O poder de manipulação das mídias

Enviada em 25/10/2021

A década de 1947 marcou o início de um longo período de grande polarização ideológica que ficou conhecido como Guerra Fria. Nesse mesmo período, por causa da manipulação midiática feita pelos jornais televisivos, instarou-se no Brasil um grande medo na população das “ameaças” comunistas, fator que muito colaborou para o Golpe Militar em 1964. Com essa abordagem, é possível questionar quando que a mídia deixa de ser uma aliada da informação e como ela se articula para moldar o pensamento popular.

Em primeiro lugar, é preciso compreender a mídia como uma forte ferramenta do sistema capitalista, que serve para impulsionar o consumismo e formar opinião pública através dos meios de comunicação. Em outras palavras, a grande mídia funciona como a “boca” da classe dominante, ou seja, é por onde ela passa a sua ideologia e dita as regras do dia a dia. Com isso, ela deixa de ser uma fonte de conhecimento e passa a ser uma fonte de alienação do indivíduo, gerando um desequilíbrio na sociedade que passa a não criticar os alicerces que sustentam os preconceitos, a pobreza, a crise climática e diversos outros problemas sociais que têm como causa um sistema que se preocupa apenas em produzir e acumular riqueza à custa da exploração de trabalhadores, para uma pequena parcela da população. Assim, enquanto a mídia for uma ferramenta burguesa, esses problemas continuarão existindo e se agravando.

Em segundo lugar, deve-se entender que, é por meio da cultura que o sistema dominante atual consegue impor sua ideologia na mente e no dia a dia das pessoas. Nesse contexto surge o termo industria cultural, empregado pela primeria vez no livro “Dialética do esclareciemnto”, escrito pelos filósofos Max Horkheimer e Theodor Adorno da escola de Frankfurt, onde Adorno fala sobre a mercantilização da cultura e suas consequências na sociedade, como por exemplo a domesticação dos movimentos sociais e a erradicação da autonomia de opinião, e em como o capitalismo transformou a cultura numa mercadoria e a produção cultural em uma produção industrial. Mesmo tendo sido escrita no século passado, essa obra continua sendo bastante atual e perfeitamente encaixada no contexto de manipulação midiática.
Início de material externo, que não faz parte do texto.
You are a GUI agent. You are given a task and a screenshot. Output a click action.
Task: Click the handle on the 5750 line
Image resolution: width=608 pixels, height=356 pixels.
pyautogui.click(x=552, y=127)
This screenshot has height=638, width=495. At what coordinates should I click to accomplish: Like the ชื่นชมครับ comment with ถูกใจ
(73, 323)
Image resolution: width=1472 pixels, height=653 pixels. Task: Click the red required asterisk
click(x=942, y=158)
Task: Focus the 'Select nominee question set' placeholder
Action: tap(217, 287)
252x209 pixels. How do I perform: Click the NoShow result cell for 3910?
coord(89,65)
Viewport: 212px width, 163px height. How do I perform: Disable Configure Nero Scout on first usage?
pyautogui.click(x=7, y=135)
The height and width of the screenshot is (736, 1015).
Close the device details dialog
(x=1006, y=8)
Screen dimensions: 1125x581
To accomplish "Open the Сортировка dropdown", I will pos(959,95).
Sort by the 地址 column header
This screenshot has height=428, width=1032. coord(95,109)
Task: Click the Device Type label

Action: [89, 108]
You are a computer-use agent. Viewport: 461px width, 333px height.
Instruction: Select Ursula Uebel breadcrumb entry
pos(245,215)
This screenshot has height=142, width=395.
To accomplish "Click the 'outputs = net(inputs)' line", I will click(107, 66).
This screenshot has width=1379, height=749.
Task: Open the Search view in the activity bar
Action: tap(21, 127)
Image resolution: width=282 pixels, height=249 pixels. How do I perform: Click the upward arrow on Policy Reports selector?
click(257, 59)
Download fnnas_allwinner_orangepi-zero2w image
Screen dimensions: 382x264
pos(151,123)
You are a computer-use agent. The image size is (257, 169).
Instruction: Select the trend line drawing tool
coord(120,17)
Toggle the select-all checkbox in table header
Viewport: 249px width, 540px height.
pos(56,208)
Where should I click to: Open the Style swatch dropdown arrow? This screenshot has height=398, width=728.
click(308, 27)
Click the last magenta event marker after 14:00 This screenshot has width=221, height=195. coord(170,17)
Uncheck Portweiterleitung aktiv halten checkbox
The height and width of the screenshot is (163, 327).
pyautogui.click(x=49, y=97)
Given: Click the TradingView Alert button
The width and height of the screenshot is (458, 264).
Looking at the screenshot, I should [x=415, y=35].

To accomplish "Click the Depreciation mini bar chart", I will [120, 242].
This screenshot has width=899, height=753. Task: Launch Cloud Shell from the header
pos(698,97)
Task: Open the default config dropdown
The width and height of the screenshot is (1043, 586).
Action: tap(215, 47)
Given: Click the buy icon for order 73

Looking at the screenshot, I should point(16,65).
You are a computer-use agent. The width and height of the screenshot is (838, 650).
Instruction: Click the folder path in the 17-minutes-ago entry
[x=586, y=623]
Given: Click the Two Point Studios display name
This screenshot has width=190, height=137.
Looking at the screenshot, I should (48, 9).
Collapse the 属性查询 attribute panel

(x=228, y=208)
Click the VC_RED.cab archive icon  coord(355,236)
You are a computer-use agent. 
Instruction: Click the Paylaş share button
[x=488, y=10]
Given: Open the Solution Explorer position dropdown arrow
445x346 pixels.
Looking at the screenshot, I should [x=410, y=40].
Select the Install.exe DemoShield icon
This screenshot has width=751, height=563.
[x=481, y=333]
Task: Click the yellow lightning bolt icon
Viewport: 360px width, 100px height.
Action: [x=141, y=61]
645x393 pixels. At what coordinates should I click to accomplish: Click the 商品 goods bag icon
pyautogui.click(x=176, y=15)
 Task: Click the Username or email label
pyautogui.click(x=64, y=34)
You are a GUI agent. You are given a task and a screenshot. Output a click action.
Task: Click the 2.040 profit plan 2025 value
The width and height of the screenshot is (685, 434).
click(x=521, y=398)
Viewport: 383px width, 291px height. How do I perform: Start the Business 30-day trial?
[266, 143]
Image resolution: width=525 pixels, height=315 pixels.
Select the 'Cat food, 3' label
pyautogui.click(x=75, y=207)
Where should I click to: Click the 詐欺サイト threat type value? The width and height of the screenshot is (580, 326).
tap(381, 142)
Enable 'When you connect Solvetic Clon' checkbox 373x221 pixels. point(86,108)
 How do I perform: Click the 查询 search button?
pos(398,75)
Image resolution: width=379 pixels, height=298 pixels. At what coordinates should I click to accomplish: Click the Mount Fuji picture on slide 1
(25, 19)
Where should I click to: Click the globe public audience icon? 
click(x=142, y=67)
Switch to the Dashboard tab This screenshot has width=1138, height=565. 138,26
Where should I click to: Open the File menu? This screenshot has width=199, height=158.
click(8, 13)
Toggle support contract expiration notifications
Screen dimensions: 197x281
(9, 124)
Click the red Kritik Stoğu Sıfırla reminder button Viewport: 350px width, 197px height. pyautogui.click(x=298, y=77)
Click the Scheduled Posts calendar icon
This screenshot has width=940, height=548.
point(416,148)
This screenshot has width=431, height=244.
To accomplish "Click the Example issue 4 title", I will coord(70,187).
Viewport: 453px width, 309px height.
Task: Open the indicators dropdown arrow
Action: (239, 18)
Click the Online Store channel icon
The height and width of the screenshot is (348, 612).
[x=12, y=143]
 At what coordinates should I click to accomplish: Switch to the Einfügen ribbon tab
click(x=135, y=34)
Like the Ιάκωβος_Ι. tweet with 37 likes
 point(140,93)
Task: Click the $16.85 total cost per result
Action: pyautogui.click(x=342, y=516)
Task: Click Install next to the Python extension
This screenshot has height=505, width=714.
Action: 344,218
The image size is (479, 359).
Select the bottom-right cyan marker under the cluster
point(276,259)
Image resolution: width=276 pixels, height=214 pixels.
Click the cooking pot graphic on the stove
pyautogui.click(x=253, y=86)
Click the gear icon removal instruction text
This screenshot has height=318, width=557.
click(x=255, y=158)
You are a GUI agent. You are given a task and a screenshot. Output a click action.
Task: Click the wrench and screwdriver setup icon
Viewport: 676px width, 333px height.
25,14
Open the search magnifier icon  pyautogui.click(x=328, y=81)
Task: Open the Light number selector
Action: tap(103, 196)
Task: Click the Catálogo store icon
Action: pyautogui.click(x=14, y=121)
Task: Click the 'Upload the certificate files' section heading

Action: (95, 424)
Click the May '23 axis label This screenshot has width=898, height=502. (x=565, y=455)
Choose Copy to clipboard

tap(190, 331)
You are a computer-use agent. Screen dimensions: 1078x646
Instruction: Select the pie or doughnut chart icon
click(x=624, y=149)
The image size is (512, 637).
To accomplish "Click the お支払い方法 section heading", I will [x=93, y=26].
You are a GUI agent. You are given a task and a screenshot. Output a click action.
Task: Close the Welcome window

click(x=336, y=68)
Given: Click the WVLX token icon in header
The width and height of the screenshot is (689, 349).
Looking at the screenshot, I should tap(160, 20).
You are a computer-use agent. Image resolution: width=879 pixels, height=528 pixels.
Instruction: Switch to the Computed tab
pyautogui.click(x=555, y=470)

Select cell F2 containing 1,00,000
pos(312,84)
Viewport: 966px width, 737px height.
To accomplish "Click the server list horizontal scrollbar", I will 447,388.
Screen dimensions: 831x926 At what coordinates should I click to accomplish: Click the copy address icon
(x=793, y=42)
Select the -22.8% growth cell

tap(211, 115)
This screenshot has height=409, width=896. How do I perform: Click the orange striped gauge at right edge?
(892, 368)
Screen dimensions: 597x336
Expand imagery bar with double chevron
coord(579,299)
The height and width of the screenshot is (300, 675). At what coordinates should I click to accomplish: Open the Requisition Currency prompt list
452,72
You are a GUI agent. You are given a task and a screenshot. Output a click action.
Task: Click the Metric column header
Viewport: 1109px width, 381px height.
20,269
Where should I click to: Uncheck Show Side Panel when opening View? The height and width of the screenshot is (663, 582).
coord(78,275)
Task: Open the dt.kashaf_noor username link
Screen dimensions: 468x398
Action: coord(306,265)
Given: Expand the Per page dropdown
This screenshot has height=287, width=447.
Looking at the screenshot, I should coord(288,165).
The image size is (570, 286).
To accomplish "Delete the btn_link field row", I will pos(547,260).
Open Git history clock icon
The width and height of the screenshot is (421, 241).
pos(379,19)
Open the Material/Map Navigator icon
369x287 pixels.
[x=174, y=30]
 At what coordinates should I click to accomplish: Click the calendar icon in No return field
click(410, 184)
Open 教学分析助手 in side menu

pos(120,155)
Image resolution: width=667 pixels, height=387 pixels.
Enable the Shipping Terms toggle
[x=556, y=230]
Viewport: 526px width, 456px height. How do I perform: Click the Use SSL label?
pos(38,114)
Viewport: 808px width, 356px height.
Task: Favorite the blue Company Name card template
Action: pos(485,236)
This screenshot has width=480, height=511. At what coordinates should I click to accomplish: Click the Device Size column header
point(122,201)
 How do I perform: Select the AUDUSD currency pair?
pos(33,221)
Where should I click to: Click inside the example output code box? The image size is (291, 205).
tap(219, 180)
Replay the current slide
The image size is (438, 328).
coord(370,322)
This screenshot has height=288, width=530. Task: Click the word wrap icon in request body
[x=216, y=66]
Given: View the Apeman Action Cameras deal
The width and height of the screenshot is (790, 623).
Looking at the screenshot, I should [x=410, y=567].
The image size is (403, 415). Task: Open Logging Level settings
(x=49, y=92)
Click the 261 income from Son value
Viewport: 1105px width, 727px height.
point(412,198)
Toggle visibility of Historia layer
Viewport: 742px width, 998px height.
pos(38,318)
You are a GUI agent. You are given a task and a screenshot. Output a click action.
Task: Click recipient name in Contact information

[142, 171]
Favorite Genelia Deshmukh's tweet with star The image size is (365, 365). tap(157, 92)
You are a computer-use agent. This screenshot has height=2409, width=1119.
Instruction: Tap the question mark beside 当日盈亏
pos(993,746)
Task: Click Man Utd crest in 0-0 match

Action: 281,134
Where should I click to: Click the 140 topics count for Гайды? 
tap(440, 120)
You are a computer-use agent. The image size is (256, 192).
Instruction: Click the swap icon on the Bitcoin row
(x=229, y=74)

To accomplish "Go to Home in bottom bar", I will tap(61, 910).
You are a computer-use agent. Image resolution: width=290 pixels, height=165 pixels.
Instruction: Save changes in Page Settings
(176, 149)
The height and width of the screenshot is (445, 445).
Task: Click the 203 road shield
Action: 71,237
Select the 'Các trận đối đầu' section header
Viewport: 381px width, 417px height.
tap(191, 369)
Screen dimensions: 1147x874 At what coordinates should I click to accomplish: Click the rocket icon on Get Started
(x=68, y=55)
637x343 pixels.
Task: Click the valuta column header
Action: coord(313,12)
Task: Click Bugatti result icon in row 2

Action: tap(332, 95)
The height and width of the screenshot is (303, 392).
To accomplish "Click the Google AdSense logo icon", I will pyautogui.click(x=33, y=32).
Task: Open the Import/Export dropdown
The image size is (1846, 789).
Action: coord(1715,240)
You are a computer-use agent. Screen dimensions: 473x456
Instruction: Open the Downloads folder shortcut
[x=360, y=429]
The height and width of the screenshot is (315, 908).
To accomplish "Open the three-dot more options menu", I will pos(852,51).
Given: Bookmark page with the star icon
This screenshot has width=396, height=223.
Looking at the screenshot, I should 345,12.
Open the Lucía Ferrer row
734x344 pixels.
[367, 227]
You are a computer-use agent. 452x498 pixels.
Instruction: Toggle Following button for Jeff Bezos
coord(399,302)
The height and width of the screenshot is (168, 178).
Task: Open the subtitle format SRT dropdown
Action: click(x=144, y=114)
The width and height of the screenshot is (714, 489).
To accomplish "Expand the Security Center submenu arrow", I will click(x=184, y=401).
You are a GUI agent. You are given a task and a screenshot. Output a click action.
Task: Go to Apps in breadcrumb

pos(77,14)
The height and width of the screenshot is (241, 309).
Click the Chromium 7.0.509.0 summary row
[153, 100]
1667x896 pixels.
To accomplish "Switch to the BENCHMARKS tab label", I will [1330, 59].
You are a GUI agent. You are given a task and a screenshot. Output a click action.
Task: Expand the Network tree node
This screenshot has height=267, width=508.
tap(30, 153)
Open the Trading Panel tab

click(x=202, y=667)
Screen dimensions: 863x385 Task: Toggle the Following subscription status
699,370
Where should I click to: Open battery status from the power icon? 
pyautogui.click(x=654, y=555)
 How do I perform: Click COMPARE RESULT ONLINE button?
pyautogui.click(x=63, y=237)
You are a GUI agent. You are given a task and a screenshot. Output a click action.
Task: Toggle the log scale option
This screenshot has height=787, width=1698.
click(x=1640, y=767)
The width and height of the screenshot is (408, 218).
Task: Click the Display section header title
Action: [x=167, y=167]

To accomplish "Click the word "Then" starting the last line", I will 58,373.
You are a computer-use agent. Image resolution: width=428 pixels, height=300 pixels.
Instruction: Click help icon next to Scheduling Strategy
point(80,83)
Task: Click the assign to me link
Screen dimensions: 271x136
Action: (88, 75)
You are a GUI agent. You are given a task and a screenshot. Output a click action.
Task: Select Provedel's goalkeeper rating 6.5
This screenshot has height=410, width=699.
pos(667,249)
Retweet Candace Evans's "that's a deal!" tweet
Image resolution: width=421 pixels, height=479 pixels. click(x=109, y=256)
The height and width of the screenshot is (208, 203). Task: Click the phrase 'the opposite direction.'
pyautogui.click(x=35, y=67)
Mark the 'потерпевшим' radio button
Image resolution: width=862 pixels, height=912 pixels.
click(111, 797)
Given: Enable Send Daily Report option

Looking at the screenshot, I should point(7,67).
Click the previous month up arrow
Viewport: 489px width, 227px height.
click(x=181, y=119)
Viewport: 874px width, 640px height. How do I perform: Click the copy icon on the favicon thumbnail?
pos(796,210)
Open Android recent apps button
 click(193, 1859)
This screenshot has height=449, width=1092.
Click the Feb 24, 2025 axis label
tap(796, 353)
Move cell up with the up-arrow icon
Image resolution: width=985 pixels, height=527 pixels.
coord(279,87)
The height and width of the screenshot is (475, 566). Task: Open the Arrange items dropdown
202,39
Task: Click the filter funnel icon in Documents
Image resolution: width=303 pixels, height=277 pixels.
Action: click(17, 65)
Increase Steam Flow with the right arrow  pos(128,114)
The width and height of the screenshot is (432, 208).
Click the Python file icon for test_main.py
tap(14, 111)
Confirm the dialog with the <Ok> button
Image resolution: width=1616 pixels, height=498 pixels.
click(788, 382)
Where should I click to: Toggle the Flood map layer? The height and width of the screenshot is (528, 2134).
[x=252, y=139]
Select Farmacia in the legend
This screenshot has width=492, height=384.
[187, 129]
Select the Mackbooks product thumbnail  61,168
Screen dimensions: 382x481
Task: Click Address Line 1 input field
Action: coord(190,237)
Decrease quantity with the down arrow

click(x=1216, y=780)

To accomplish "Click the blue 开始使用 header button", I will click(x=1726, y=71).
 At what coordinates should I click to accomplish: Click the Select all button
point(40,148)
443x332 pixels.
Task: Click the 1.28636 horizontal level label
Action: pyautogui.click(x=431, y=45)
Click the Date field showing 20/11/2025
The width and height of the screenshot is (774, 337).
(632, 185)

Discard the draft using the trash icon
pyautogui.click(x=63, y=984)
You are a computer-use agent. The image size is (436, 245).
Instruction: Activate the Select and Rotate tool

Fica claro assim, que a mídia usa da cultura para moldar o pensamento social.

Portanto, medidas são necessárias para resolver o impasse.  O Estado, em conjunto com o Ministério da Educação, deve criar políticas públicas associadas à formação de pensamento autônomo nas crianças, com o intuito de formar cidadãos que busquem questionar o que lhes é repassado, tudo isso a partir de debates com professores da aréa de ciências humanas e atividades criativas e personalizadas para cada aluno. Assim, o poder de manipulação das mídias será enfraquecido.